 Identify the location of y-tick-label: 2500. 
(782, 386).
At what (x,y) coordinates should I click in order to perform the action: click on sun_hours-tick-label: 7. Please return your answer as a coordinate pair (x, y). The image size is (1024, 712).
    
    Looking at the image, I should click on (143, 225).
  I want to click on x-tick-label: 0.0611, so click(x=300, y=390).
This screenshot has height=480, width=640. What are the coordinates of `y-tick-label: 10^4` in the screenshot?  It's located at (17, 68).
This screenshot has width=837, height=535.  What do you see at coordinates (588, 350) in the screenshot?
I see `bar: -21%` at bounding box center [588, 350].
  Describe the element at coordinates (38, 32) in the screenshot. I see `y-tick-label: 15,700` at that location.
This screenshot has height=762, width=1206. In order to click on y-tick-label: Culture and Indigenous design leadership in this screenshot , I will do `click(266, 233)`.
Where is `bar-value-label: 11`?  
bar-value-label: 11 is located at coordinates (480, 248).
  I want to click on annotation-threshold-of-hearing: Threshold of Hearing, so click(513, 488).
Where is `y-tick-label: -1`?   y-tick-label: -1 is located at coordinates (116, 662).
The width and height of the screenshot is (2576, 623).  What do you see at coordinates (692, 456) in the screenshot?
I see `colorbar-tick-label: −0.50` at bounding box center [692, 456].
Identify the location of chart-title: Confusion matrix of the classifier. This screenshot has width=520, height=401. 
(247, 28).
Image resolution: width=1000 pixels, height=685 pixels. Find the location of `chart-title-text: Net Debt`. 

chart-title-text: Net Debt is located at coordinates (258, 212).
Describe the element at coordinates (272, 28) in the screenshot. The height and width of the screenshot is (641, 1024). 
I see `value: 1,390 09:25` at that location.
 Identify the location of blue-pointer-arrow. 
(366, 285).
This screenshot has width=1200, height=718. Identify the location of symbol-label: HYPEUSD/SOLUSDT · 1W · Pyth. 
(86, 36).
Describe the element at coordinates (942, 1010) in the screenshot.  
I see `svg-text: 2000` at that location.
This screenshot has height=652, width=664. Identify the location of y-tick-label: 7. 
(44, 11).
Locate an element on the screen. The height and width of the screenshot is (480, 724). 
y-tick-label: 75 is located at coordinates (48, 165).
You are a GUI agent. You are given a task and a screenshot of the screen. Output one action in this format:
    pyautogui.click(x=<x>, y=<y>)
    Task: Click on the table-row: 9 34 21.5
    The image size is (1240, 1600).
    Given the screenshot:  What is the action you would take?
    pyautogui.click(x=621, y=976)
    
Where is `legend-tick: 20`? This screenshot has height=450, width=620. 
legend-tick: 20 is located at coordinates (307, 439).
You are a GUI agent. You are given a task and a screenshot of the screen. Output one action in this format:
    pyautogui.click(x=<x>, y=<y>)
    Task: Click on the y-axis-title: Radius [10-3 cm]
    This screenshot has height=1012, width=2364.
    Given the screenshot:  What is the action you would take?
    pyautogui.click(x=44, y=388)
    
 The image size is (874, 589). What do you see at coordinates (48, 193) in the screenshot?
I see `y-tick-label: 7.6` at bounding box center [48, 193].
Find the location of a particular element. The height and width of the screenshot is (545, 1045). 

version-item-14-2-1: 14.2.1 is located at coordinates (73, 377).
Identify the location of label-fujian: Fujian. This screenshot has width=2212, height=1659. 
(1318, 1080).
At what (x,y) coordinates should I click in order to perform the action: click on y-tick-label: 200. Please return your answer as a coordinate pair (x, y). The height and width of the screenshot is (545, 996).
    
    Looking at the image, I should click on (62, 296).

──────────────────────────────

**WHAT YOU HAVE TO DO:** Reproduce the rows above verbatim, from the line containing "This screenshot has height=480, width=640." through the line containing "y-tick-label: 75 is", inclusive.

**SOLUTION BELOW:**
This screenshot has height=480, width=640. What are the coordinates of `y-tick-label: 10^4` in the screenshot?  It's located at (17, 68).
This screenshot has width=837, height=535.  What do you see at coordinates (588, 350) in the screenshot?
I see `bar: -21%` at bounding box center [588, 350].
  Describe the element at coordinates (38, 32) in the screenshot. I see `y-tick-label: 15,700` at that location.
This screenshot has height=762, width=1206. In order to click on y-tick-label: Culture and Indigenous design leadership in this screenshot , I will do `click(266, 233)`.
Where is `bar-value-label: 11`?  
bar-value-label: 11 is located at coordinates (480, 248).
  I want to click on annotation-threshold-of-hearing: Threshold of Hearing, so click(513, 488).
Where is `y-tick-label: -1`?   y-tick-label: -1 is located at coordinates (116, 662).
The width and height of the screenshot is (2576, 623).  What do you see at coordinates (692, 456) in the screenshot?
I see `colorbar-tick-label: −0.50` at bounding box center [692, 456].
Identify the location of chart-title: Confusion matrix of the classifier. This screenshot has width=520, height=401. 
(247, 28).
Image resolution: width=1000 pixels, height=685 pixels. Find the location of `chart-title-text: Net Debt`. 

chart-title-text: Net Debt is located at coordinates (258, 212).
Describe the element at coordinates (272, 28) in the screenshot. The height and width of the screenshot is (641, 1024). 
I see `value: 1,390 09:25` at that location.
 Identify the location of blue-pointer-arrow. 
(366, 285).
This screenshot has width=1200, height=718. Identify the location of symbol-label: HYPEUSD/SOLUSDT · 1W · Pyth. 
(86, 36).
Describe the element at coordinates (942, 1010) in the screenshot.  
I see `svg-text: 2000` at that location.
This screenshot has height=652, width=664. Identify the location of y-tick-label: 7. 
(44, 11).
Locate an element on the screen. The height and width of the screenshot is (480, 724). 
y-tick-label: 75 is located at coordinates (48, 165).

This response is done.